Während es noch vor wenigen Tagen tönte, eine große Koalition käme gar nicht oder nur ohne Merkel in Frage, scheint das nun alles vergessen. Die SPD hat der inzwischen zu erwachsenem selbstbewussten Handeln gereiften FDP längst den Status der Umfallerpartei streitig gemacht. Hier gilt die Devise: „Was gilt uns unser Geschwätz von gestern!“

Die Zahl der SPD-Wähler ist ohnehin auf ein solches Minimum geschrumpft, dass es auch nicht mehr darauf anzukommen scheint, ob man diese auch noch enttäuscht.

Wie auch immer: Die SPD scheint geradezu gierig darauf gewartet zu haben, der linksgrünen Merkel erneut an die Macht zu verhelfen, den Platz neben der großen Kanzlerin einzunehmen, der von den Wählern bereits mit dem letzten Bundestagswahlergebnis quittiert wurde. Dass sie sich jetzt noch ein wenig ziert, ist pures, leicht durchschaubares Theater, um die Wähler nicht zu sehr zu verunsichern.

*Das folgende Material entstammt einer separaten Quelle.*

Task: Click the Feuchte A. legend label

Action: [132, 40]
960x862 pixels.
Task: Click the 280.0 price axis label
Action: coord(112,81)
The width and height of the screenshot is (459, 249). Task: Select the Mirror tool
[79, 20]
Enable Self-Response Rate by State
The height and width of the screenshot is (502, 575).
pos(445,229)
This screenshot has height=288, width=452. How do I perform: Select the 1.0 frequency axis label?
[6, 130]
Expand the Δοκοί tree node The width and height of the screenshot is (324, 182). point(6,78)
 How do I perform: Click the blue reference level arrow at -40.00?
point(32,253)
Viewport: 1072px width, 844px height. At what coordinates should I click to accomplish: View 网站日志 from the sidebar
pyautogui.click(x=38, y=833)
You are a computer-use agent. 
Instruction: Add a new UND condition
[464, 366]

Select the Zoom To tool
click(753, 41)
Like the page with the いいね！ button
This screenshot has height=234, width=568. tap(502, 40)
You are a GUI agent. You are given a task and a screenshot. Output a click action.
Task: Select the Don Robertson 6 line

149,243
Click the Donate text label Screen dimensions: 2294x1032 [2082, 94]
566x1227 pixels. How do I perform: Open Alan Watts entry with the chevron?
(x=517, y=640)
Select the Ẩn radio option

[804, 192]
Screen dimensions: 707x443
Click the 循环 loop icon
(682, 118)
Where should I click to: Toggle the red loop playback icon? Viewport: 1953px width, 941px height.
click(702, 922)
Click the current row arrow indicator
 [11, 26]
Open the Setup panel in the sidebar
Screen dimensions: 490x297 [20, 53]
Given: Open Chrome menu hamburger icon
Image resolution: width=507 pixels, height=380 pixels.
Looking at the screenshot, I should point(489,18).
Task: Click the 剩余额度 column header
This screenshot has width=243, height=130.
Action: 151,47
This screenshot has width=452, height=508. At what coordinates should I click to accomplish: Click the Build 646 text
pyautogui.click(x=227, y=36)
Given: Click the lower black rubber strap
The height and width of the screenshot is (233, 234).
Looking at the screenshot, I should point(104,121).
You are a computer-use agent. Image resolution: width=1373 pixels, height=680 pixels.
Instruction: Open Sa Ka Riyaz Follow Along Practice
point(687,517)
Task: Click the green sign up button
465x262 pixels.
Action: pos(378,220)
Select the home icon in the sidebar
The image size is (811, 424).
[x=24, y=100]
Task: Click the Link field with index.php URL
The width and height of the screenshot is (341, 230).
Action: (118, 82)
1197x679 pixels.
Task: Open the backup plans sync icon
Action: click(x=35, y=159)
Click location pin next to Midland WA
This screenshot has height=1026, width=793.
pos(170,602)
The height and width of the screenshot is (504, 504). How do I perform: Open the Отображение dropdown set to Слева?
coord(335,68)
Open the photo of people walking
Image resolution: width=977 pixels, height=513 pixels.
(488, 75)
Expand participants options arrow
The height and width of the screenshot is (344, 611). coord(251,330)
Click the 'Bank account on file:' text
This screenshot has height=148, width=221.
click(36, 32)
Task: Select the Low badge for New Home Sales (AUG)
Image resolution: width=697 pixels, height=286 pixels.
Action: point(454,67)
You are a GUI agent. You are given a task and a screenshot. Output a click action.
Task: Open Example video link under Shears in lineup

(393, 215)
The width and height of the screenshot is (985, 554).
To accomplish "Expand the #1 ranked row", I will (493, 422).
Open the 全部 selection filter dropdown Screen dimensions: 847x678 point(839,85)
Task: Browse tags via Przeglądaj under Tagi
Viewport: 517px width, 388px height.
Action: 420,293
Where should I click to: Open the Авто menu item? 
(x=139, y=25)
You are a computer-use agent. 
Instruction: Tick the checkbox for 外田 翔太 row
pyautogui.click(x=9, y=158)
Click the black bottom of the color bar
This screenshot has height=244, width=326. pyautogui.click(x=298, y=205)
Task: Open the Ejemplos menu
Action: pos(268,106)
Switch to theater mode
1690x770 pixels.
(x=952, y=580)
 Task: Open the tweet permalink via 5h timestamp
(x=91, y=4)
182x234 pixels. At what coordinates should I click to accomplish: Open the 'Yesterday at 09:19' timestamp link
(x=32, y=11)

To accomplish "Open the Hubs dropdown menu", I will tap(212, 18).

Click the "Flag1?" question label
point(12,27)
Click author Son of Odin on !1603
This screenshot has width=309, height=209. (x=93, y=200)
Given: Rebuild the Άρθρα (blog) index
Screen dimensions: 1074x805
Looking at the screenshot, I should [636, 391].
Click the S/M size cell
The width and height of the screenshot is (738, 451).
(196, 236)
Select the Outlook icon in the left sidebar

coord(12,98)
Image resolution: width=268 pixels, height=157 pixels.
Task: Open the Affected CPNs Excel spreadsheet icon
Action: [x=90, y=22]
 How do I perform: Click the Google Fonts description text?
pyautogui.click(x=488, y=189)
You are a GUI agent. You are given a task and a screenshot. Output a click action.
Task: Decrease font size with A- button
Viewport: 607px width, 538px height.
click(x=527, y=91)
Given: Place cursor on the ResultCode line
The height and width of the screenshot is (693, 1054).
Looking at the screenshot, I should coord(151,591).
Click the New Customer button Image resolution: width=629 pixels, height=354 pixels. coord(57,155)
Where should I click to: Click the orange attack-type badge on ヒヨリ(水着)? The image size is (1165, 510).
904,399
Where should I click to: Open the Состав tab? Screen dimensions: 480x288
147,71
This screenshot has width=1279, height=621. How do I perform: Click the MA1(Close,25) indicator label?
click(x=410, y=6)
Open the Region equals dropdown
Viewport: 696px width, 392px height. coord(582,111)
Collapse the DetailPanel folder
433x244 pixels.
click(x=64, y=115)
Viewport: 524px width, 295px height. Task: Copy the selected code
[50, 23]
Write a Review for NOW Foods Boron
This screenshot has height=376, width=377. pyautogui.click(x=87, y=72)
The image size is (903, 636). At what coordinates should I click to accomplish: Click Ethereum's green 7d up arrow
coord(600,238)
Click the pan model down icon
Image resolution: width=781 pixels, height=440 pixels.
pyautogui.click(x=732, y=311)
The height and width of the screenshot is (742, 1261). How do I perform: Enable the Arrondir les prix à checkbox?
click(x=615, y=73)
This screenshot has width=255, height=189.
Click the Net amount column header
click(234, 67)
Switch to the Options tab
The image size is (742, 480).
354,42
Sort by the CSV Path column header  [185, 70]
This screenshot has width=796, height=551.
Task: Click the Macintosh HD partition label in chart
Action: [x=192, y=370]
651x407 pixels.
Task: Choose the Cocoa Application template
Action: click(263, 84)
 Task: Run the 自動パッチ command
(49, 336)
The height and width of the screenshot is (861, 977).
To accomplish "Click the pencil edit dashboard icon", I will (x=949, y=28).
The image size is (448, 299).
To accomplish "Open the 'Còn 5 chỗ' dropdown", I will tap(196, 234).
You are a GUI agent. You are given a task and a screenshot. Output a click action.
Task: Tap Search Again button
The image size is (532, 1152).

Von dieser suizidalen Begierde getrieben reicht die von jedem noch so leichten Windhauch umher getriebene SPD nun der in den Abgrund rutschenden Merkel die Hand. Dabei verlieren nicht nur zwei Parteien erneut ganz enorm an Glaubwürdigkeit, die Krise, in der sich Deutschland befindet, wird dadurch enorm angefeuert werden.

„Noch einmal vier Jahre große Koalition“ halte ich nicht mehr aus, schrieb mir heute morgen ein Bekannter. Könnte eine Nation sprechen, würde sie genau das jetzt sagen.